**Extrait**:

####################

Nous proposons au lecteur une courte promenade touristique, sur la Route de Belfort à Lyon, à la découverte des paysages du dernier quart du XVIIIème siècle, entre Issenheim et Hattstatt, en compagnie de Louis Denis,(1725-1794), graveur, cartographe et géographe français.
Louis Denis est l'auteur d'un guide des Routes du Royaume de France, un ancêtre des guides de voyages actuels:
Le conducteur français, contenant les Routes desservies par les nouvelles Diligences, Messageries & autres Voitures publiques
Un Détail Historique & Topographique des endroits où elles passent, même de ceux qu'on peut appercevoir; des Notes curieuses sur les Chaînes des Montagnes qu'on rencontre Enrichi de Cartes Topographiques, ... dressées & dessinées sur les lieux, par L. DENIS, Géographe
Le projet initial de Louis Denis était de dresser des plans-itinéraires pour chacune des principales routes du royaume, comprenant des cartes d'une grande qualité accompagnées de notes. Commencé en 1776, le projet ne fut jamais mené à son terme, vu l'ampleur de l'entreprise ; 52 cartes seulement ont paru.
Sources: article Louis Denis (cartographe) de Wikipédia en français
Bonne découverte...
Route de Beffort (sic) à Strasbourg
page 35 et suiv.
... Tournant à gauche & ensuite à droite, on remarque un beau côteau au bas duquel coule la rivière de Fogelbach; on voit le village de Gündelsheim à droite, sur la rivière de Lauch.
Un peu plus loin, on se trouve sur un pont bâti sur la Fogelbach, de dessus lequel on apperçoit Bollenberg, à gauche, à l'extrémité de la côte.
Quittant le pont, on tourne un peu à droite en laissant un peu après le chemin de Bollenberg à gauche & celui de Munwiller, village à 1 lieue à droite de l'autre côté du bois.
Après ces chemins, on trouve une route qui conduit à Sultzmatt, que l'on voit à gauche, après laquelle il y a un pont que l'on passe en tournant fort à gauche & en remarquant des vignes du même côté; un peu plus loin, on passe sur un autre pont, de dessus lequel on voit le moulin de Sundheim à gauche, avec la chapelle de Saint Etienne plus loin, parmi les vignes; le village de Westhalden est au-dessus, en deça des montagnes, sur la route de Sulzmatt, qui côtoie la rive gauche de l'Ombach.
Un peu plus loin, on trouve un chemin à droite qui conduit à Oberhentzen, éloigné d'une lieu et demie. De là, on aperçoit plus loin le village de Westhalden, le bourg de Sultzmatt, avec un château appartenant à M. le premier Président de Colmar; il est situé sur la rivière d'Ombach, entre des montagnes, à une lieue au couchant de Ruffach; il est remarquable par ses trois sources minérales de trois différentes qualités d'eau.

####################

**Consignes**:
1: Les affirmations suivantes sont-elles conformes à l'extrait ? Répondez par oui ou par non pour chacune, en citant mot pour mot le passage qui tranche. (a) Louis Denis a commencé son projet de cartes en 1776. (b) Toutes les cartes prévues par Louis Denis ont fini par paraître. (c) Le village de Munwiller se trouve à une lieue, de l'autre côté du bois.
2: Poursuivez l'extrait à partir de sa dernière phrase, en gardant le ton de ce récit de route sur le chemin de Beffort à Strasbourg.

**Données recueillies**:
####################

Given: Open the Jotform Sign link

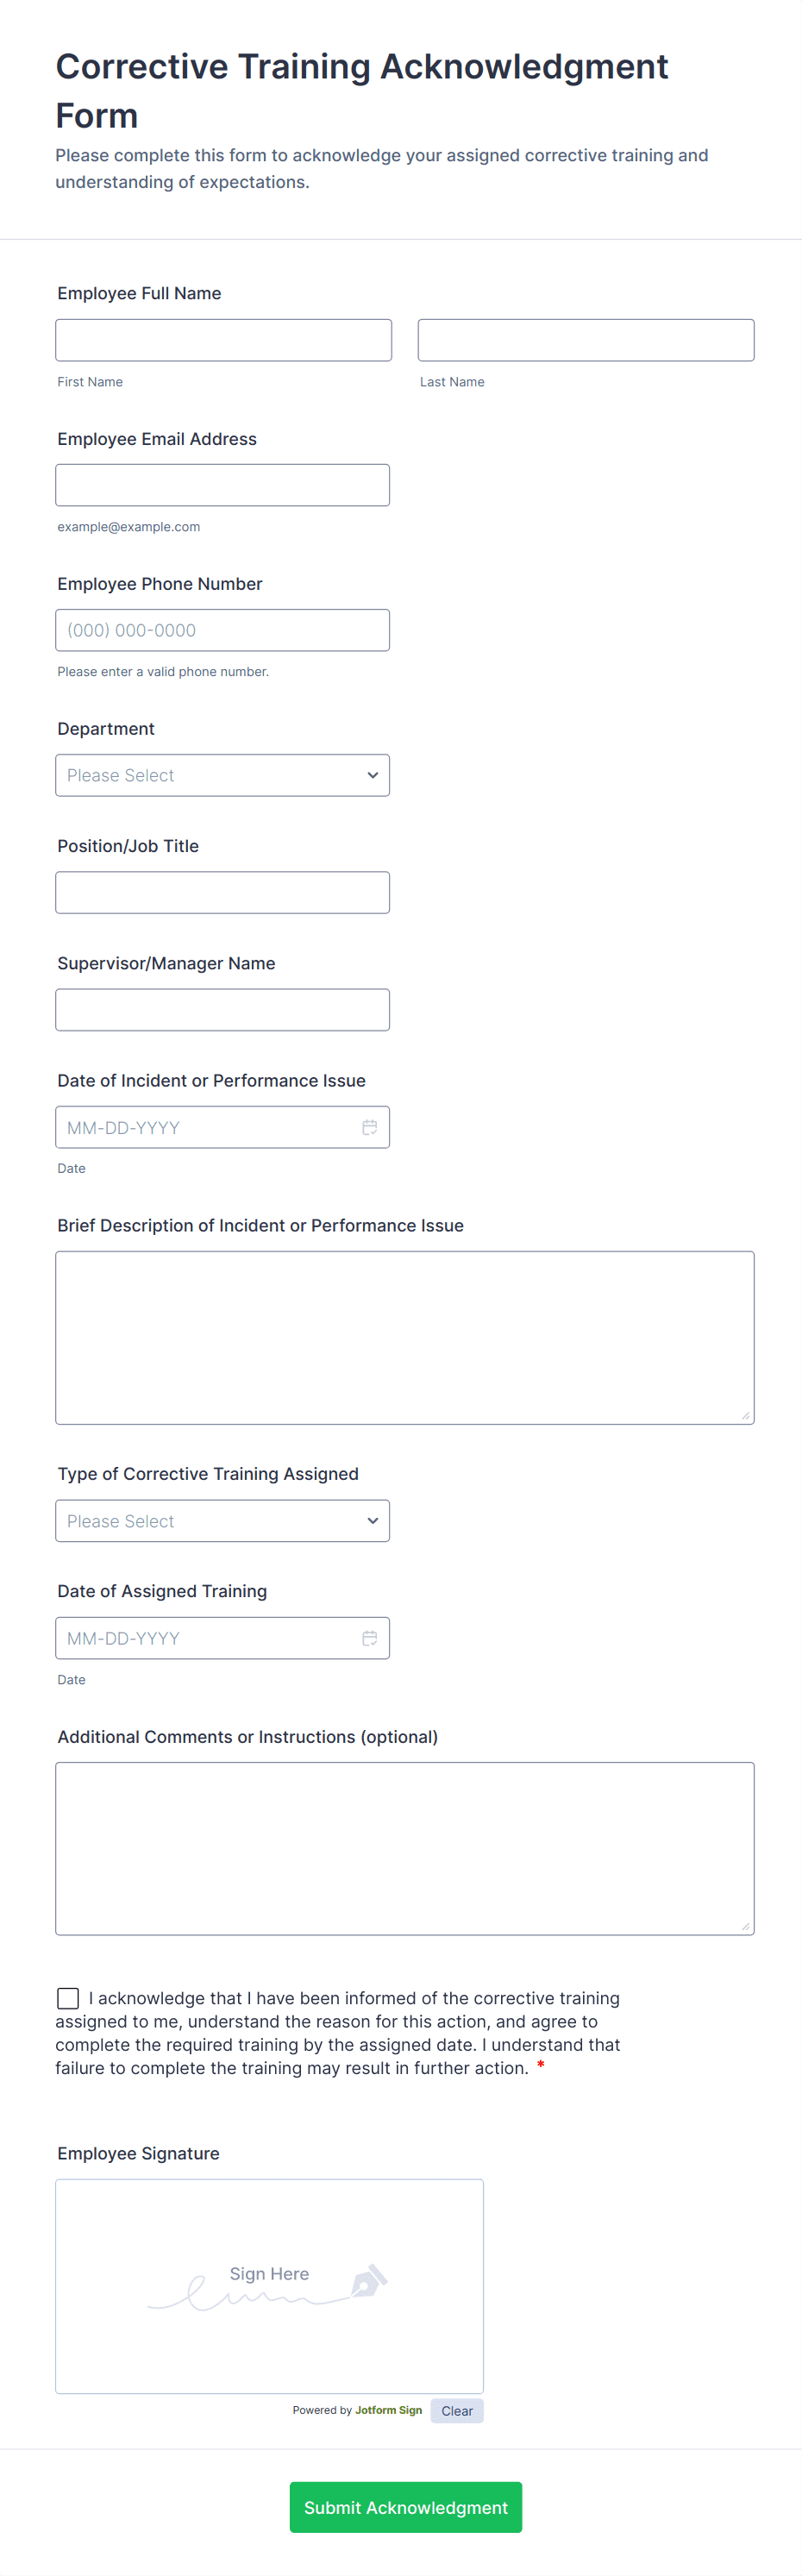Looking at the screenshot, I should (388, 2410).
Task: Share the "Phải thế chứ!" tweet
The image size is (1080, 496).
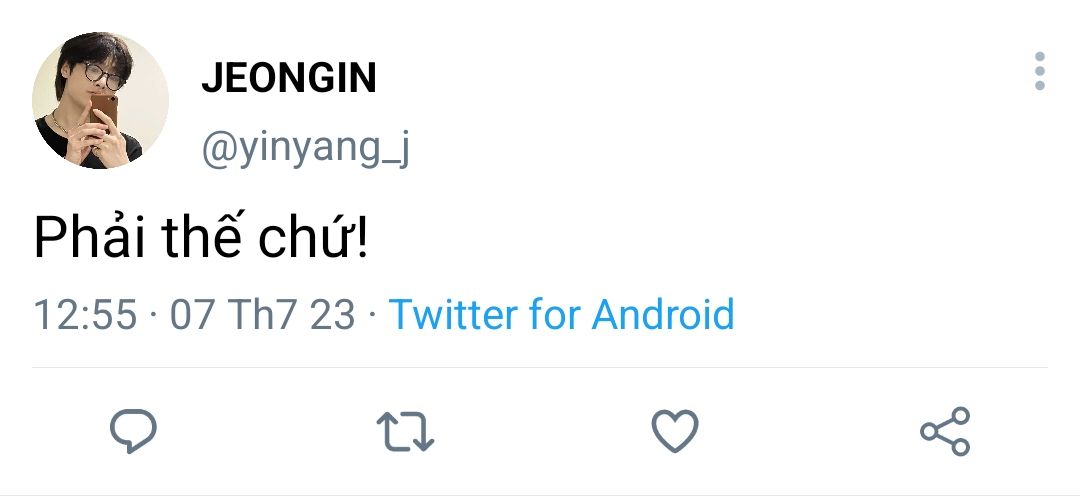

####################

**Réponses**:
1:
(a) Oui : « Commencé en 1776 ».
(b) Non : « le projet ne fut jamais mené à son terme, vu l'ampleur de l'entreprise ; 52 cartes seulement ont paru ».
(c) Oui : « Munwiller, village à 1 lieue à droite de l'autre côté du bois ».

2:
Quittant le chemin à droite, du même côté, en remarquant la chapelle de sainte Odille à droite, la ville et les deux flèches de Ruffach; un peu après, on se trouve à la Tuilerie, vis-à-vis laquelle il y a des chantiers de bois & des marais. Après avoir passé devant un calvaire, on laisse le chemin de Sultzmatt à gauche, après lequel on trouve deux maronniers, avec la statue d'un Saint, & à droite, deux autres maronniers, avec les anciennes fortifications.
Après avoir passé sur un pont-levis & sous la porte de Cernay, on entre dans Ruffach.
Cette petite ville de la haute Alsace, est située à la gauche de la rivière d'Ombach, un peu au-dessous de son confluent avec la Lauch, le long d'un côteau couvert de vignes, qui s'abaisse au midi, à 3 lieues presqu'au nord d'Ensisheim, à 5 au couchant d'hyver de Neubrisack, à 4 presqu'au midi de Colmar, à 4 d. 58 m.. 45 s. de longitude orientale, à 47 d. 57 m. 30 s. de latitude, Diocèse de Basle, Conseil Supérieur & Intendance d'Alsace, le siège d'un Bailliage, &c.
Elle renferme une paroisse très ancienne, dédiée à saint Arbogaste, dans laquelle on remarque le maître-autel, qui est estimé des connoisseurs; une horloge très ancienne qui n'a jamais été raccomodée; on y voit une tête qui ouvre la bouche chaque fois que l'heure sonne.
Une table de marbre sur laquelle est écrit l'Histoire des Juifs qui ont été brûlés pour avoir empoisonné les puits dans le tems des guerres (*). C'est pour cette raison qu'ils ne sont plus reçus dans la ville.
(*) L'endroit où les bûchers étaient placés se nomme depuis Le pré des Juifs.
Le portail mérite d'être vu, il est bâti sur le modèle de celui de Strasbourg; on estime aussi les deux flèches, tant par leur délicatesse, que par leur élévation.
Outre cette église, Ruffach renferme un Couvent de Récolets, un Hôpital, &c.
Le château qui domine la ville; on y remarque une grosse tour antique, à la gauche des nouveaux bâtiments, & quelques boulets des Suédois incrustés dans les murs, dans le tems du siège de cette ville.
Le péage appartient, moitié à l'Evêque de Strasbourg, comme Seigneur, & moitié à la ville de Ruffach.
On compte quatre portes à Ruffach, celle de Cernay, de Colmar, de Brissac, & la porte des montagnes. Parmi les principales auberges de cette ville, on remarque la Croix d'Or.
Le commerce est considérable en vin, bled, fer, tôle, chevaux & autres bestiaux, tabac, &c.
Le produit de la dixme des grains va, année commune, à 1000 sacs & celle des vins à 6000 mesures.
La ville a seule le droit de vendre le gros fer & la tôle.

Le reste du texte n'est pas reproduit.